The Killers: “Day & Age”

day-age

If Day & Age had been released as The Killers’ second album, there’s a pretty good chance that the band would be much bigger today than they already are. Listening to the album now, at the time of its November 2008 release, it’s not difficult to imagine it as the sequel to their 2004 debut, Hot Fuss, a joyfully ridiculous album that reveled in its own shallow silliness and celebrated kitsch as though it was high art. It was a pretty good album, and the new one is even better– so puffed up with ridiculous ideas, it’s hard not to be swept up in its beguiling flair for the absurd, a flashy, colorful album that proudly attests to the band’s gaudy Las Vegas roots.

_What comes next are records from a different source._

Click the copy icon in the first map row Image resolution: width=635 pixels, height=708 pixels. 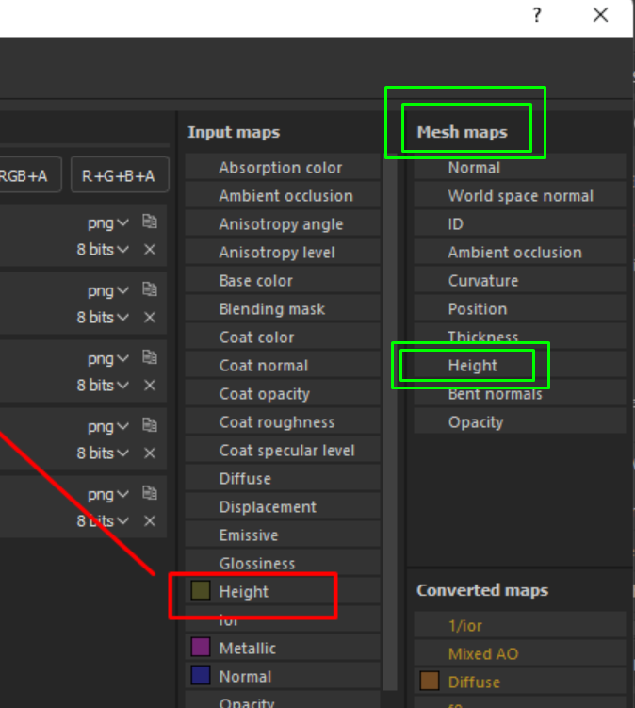(149, 222)
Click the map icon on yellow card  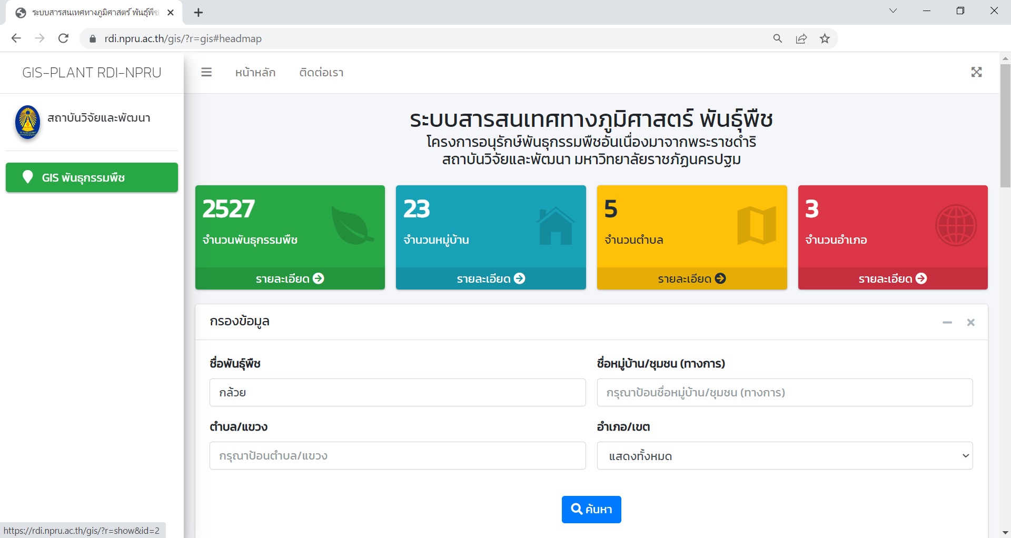757,226
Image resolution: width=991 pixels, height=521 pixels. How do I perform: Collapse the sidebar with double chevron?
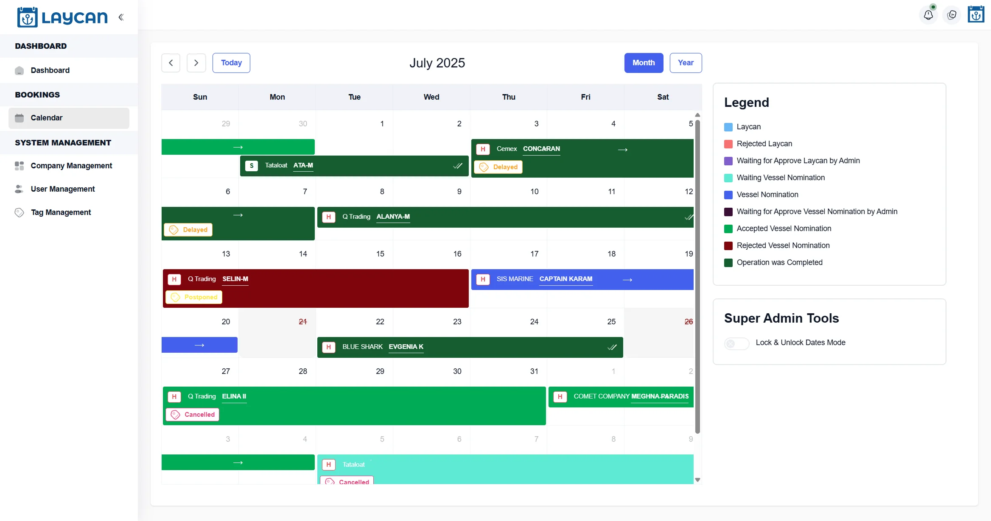(121, 17)
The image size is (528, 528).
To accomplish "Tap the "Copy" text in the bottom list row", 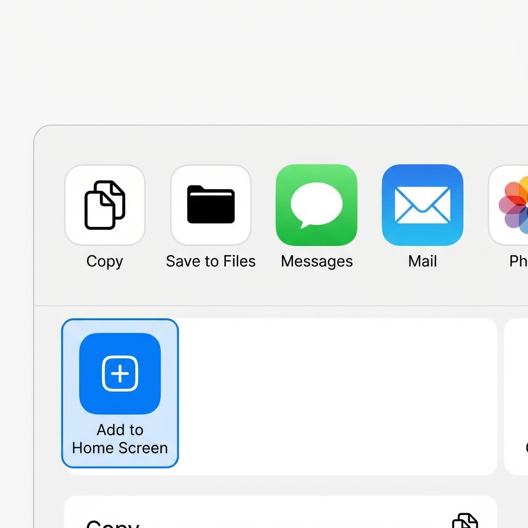I will tap(112, 522).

Trouble is, there was an album called Sam’s Town in between those two, a U2- and Springsteen-inspired Americana survey that was every bit as over-the-top and dumb as their debut, but had one all-important difference: This time, it seemed that the band wasn’t in on the joke. The album felt for all the world like a play for credibility as serious artists, so, naturally, it collapsed under its own gaudiness into stupid self-parody. Given that context, it’s hard not to hear the new record as a bit of corrective steering, which might dampen its impact just a bit; then again, the band obviously learned a thing or two from the Sam’s Town debacle, and they’re a better band because of it. Day & Age actually finds the group broadening their sense of scope– if Sam’s Town tried to encompass all of America in its dusty, self-serious sound, this album blasts straight into outer space, quite literally on the alien abduction tale “Spaceman”– but it also finds them loosening up, or, at the least, acknowledging that they’re ultimately a very shallow band with a flare for grand style but not a lot of substance.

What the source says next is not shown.